---------- INPUT DATA ----------

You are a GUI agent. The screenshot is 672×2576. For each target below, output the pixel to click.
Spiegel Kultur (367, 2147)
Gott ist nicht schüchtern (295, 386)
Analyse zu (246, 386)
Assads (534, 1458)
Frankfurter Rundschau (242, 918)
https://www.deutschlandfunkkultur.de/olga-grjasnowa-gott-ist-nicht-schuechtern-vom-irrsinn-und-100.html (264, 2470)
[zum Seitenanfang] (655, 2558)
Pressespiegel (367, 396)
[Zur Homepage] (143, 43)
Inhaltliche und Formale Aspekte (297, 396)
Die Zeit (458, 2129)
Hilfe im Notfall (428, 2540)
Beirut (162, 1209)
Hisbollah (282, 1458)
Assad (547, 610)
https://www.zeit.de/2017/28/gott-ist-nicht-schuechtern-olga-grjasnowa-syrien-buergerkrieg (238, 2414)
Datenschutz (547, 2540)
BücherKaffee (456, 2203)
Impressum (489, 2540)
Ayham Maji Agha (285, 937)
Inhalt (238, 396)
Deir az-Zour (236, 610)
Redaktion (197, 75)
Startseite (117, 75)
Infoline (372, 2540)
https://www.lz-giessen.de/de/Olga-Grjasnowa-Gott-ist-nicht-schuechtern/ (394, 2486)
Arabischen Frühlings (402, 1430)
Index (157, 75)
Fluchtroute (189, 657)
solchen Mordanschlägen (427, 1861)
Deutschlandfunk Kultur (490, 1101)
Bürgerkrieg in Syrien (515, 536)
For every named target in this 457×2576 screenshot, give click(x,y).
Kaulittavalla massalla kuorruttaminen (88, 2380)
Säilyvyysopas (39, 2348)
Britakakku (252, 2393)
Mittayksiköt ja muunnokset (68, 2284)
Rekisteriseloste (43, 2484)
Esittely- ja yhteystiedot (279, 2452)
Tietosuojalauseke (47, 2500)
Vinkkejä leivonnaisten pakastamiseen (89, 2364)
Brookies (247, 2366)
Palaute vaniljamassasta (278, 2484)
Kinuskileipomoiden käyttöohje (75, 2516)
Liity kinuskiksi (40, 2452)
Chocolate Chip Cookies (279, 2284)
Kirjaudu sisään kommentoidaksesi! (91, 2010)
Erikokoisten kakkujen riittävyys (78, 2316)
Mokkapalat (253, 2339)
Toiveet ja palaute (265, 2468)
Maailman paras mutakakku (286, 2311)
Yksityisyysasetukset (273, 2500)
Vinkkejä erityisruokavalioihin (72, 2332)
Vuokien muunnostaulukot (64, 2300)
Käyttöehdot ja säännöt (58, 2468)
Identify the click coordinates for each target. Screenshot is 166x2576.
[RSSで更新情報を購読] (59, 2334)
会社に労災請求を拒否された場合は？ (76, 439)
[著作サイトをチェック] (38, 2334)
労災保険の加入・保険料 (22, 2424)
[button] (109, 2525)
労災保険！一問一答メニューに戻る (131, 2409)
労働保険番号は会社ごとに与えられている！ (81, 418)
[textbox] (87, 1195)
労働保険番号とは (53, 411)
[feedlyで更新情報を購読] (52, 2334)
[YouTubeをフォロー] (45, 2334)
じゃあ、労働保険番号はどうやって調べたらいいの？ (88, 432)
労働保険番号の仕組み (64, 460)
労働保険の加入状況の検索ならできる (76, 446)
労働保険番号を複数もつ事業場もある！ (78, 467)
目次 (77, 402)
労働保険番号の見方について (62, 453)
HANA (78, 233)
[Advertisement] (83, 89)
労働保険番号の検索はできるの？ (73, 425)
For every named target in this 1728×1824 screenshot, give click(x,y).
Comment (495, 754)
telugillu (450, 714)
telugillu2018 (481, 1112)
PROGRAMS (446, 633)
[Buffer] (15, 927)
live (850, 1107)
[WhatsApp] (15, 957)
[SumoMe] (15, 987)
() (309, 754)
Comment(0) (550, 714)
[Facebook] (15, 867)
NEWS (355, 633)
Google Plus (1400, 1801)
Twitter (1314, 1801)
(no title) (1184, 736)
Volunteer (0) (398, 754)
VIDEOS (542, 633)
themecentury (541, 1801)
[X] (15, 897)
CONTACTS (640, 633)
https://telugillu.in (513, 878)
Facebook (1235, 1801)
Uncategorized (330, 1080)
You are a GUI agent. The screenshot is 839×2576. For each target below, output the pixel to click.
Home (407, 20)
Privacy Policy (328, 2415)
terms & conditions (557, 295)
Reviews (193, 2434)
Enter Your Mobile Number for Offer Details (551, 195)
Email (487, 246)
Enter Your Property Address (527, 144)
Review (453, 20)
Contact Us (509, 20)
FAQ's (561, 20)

----------

GOAL OF THE EXERCISE
Repeat the entries above verbatim, but only from the line that has "Chocolate Chip Cookies (279, 2284)" down to the line that has "[Advertisement] (83, 89)", inclusive.

TASK SOLUTION
Chocolate Chip Cookies (279, 2284)
Kirjaudu sisään kommentoidaksesi! (91, 2010)
Erikokoisten kakkujen riittävyys (78, 2316)
Mokkapalat (253, 2339)
Toiveet ja palaute (265, 2468)
Maailman paras mutakakku (286, 2311)
Yksityisyysasetukset (273, 2500)
Vinkkejä erityisruokavalioihin (72, 2332)
Vuokien muunnostaulukot (64, 2300)
Käyttöehdot ja säännöt (58, 2468)
Identify the click coordinates for each target. Screenshot is 166x2576.
[RSSで更新情報を購読] (59, 2334)
会社に労災請求を拒否された場合は？ (76, 439)
[著作サイトをチェック] (38, 2334)
労災保険の加入・保険料 (22, 2424)
[button] (109, 2525)
労災保険！一問一答メニューに戻る (131, 2409)
労働保険番号は会社ごとに与えられている！ (81, 418)
[textbox] (87, 1195)
労働保険番号とは (53, 411)
[feedlyで更新情報を購読] (52, 2334)
[YouTubeをフォロー] (45, 2334)
じゃあ、労働保険番号はどうやって調べたらいいの？ (88, 432)
労働保険番号の仕組み (64, 460)
労働保険の加入状況の検索ならできる (76, 446)
労働保険番号を複数もつ事業場もある！ (78, 467)
目次 (77, 402)
労働保険番号の見方について (62, 453)
HANA (78, 233)
[Advertisement] (83, 89)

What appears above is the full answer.